Dansereau, Jean
Jean (b Hector) Dansereau. Pianist, teacher, b Verchères, near Montreal, 21 Apr 1891, d Yorktown Heights, NY, 2 Nov 1974; honorary PH D (Montreal) 1940. Born into a family of musicians, he received his first lessons from his mother, a cousin of Calixa Lavallée. He also studied with Angéline Normandin-McNamara and at the McGill Conservatory with Walter Hungerford. In 1913 he was soloist with the McGill University Orchestra in Tchaikovsky's Concerto No. 1. He was awarded the Prix d'Europe in 1914, but the war obliged him to postpone his departure for two years. In Paris he worked with Isidor Philipp, Édouard Risler, and Charles-Marie Widor. In 1920 he began to appear as pianist for such noted singers as Mary Garden, Rodolphe Plamondon, and Oscar Seagle, accompanying them on their European and North American tours. He was the resident accompanist 1924-5 at the studio of Jean de Reszke and upon the latter's death in 1925, he took the Christian name of Jean at the request of the Polish tenor's widow. He pursued his career in Europe and the USA until 1936, when he went to Vienna to work with Emil von Sauer.

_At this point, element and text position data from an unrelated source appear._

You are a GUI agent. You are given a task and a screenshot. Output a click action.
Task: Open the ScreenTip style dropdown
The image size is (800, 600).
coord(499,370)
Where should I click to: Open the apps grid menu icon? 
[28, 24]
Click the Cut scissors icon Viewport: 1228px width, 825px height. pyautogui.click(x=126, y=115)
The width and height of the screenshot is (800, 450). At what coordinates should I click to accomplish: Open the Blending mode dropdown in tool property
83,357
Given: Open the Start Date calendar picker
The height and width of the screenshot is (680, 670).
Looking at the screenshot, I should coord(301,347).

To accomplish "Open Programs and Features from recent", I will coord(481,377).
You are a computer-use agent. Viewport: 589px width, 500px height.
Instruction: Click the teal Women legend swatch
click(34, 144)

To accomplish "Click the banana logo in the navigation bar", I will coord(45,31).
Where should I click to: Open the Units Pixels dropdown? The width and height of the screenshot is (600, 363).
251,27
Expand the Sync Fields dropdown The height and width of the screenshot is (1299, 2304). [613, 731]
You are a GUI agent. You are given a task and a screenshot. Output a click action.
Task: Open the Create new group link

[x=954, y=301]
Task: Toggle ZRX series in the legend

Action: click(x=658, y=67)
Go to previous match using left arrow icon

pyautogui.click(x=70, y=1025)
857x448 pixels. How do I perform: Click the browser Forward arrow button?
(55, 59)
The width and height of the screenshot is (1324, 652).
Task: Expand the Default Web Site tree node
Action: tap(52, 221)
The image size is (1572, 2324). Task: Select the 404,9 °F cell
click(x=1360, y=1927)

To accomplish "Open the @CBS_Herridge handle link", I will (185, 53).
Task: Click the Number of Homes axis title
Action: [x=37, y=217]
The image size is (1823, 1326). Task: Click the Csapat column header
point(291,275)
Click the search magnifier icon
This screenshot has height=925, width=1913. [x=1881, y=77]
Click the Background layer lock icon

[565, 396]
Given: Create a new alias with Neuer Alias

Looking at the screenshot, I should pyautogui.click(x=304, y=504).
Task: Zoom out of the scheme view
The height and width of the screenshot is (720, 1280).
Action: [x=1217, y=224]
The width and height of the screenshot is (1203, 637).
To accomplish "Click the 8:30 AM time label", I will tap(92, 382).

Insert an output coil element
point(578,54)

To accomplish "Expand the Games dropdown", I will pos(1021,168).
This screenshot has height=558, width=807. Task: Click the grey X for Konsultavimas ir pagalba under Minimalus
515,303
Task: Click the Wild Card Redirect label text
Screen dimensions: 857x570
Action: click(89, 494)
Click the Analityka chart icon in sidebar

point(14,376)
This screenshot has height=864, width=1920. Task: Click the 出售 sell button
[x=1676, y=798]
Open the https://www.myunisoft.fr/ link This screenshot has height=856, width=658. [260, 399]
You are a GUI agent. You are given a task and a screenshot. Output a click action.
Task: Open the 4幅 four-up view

In 1938, after an absence of almost 20 years, he marked his return to Canada with a brilliant performance of Beethoven's Concerto No. 3 with the Orchestra of the Concerts Symphonique de Montréal. Subsequent recitals, often with commentary, won him a large following in Canada and the USA and also in Brazil, where he lived 1942-3. He gave weekly radio recitals for three months in Rio de Janeiro. In several of them he accompanied his wife, the soprano Muriel Tannahill.

He began teaching at the École supérieure de musique d'Outremont (École Vincent-d'Indy) in 1941 and at the Conservatoire de musique du Québec à Montréal in 1943, the year of its foundation. He gave summer courses at the Royal Conservatory of Music Toronto. Among his pupils were Jocelyn Binet, Auguste Descarries, Anna-Marie Globenski, Jeanne Landry, Clermont Pépin, Stella Plante, and Madeleine Raymond. Later he settled in the USA. His last visit to Canada was in the mid-1950s, when he played Chopin's Concerto No. 2 on the CBC TV program 'L'Heure du concert'.

The inspiration and sensitivity of Dansereau's playing clearly identify him with the romantic school. His repertoire rarely departed from the traditional composers. He was known particularly as an interpreter of Chopin and Debussy, and in 1953 he recorded a program of pieces by these composers for the LP RCI 94. In 1926 and 1929 he recorded 11 songs with the soprano Mary Garden for two series of discs by Victor; two of the songs were not released.

Dansereau's brother Alphonse, a violinist and a member of the Dubois String Quartet 1910-15, died in Montreal 13 Nov 1918.